A color working space is one of various standard, device-independent color space, such as ProPhoto RGB, Adobe RGB, sRGB, CMYK, etc. I have listed these examples in decreasing order of the gamut or range of colors each of them can cover. Of the ones in this group, ProPhoto RGB is the widest one of the four listed here, containing the most colors. CMYK is the narrowest, with the most limited gamut or range of colors.
A target or printer profile is a device-dependent profile specific to a given combination of printer, inks and paper.
Always use a device dependent-target profile to Soft Proof an image, never a working color space which by definition has to be device-independent.
Most of us work in the widest practical working space, such as ProPhotoRGB or Adobe RGB when generating an image for print and leave the conversion to CMYK to the very end, as the very last step in the production process. Always ask your printer (printing company) which specific target profile will be used by their equipment, one specific to the combination of printer, ink and paper to be used for the final output.
thanks for the reply
1. A colour space is a colour mode under a specific colour profile. E.g. RGB with ECI v2 (European Profile).

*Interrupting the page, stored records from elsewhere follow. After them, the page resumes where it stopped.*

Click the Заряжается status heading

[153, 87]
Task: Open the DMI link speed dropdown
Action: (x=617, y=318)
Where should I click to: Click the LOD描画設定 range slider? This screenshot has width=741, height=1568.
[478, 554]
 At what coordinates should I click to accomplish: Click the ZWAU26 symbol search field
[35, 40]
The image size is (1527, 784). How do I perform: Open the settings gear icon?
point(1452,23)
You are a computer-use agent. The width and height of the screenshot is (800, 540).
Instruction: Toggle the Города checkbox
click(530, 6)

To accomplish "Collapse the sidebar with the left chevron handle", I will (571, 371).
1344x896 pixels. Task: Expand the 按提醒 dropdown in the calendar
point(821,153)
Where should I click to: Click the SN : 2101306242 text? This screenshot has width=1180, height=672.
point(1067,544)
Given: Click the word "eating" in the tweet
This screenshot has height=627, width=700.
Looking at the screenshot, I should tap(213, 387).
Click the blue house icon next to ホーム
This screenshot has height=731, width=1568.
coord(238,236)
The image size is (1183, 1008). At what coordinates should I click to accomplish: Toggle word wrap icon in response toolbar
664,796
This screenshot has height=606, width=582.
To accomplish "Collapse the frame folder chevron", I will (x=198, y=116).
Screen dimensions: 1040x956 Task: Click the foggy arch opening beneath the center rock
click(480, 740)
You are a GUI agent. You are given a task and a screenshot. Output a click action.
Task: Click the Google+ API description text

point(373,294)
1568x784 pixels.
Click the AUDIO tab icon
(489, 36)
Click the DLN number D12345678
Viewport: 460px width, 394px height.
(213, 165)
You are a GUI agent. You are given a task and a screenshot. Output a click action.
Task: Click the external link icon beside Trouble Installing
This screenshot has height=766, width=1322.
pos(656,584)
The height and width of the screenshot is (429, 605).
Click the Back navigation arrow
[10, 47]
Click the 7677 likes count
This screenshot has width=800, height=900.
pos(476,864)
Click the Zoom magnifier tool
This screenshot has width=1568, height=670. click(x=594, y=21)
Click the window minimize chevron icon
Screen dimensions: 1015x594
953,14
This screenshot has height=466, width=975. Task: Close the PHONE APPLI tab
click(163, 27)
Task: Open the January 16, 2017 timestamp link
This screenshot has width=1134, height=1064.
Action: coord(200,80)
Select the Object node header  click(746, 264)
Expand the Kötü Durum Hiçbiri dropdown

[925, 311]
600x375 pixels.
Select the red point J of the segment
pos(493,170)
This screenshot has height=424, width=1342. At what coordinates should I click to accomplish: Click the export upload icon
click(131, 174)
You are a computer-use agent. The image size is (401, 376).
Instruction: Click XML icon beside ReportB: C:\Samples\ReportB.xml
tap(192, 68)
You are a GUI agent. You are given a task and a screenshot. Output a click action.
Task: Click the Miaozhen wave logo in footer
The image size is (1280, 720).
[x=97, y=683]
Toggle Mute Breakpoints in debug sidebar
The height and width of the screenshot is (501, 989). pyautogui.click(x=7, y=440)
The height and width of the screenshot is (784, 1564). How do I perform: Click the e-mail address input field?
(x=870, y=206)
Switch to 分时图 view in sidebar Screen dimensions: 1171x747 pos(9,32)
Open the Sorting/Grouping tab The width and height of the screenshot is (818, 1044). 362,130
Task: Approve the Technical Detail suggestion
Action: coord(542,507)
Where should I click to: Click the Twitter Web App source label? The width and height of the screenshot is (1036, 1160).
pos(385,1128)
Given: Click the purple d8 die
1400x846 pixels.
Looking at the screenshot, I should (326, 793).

2. When you print and place the images in InDesign, leave them in RGB! Conversion from an RGB Colour Space to the Output Colour Space should be done upon PDF export (PDF X1a) or later (PDF X3 or X4), and always with the same working step as transparency flattening is done and never before.
All this theory is just that.
Adobe's RGB ideology of working spaces is good for about 85% of the image proccing needs for the masses. Technically a CMYK working space does not exist by defination, but we use a CMYK color space because the tools don't exist for ALL the requirements of print in RGB. So realistically, by defination, working spaces are broken so do what you want.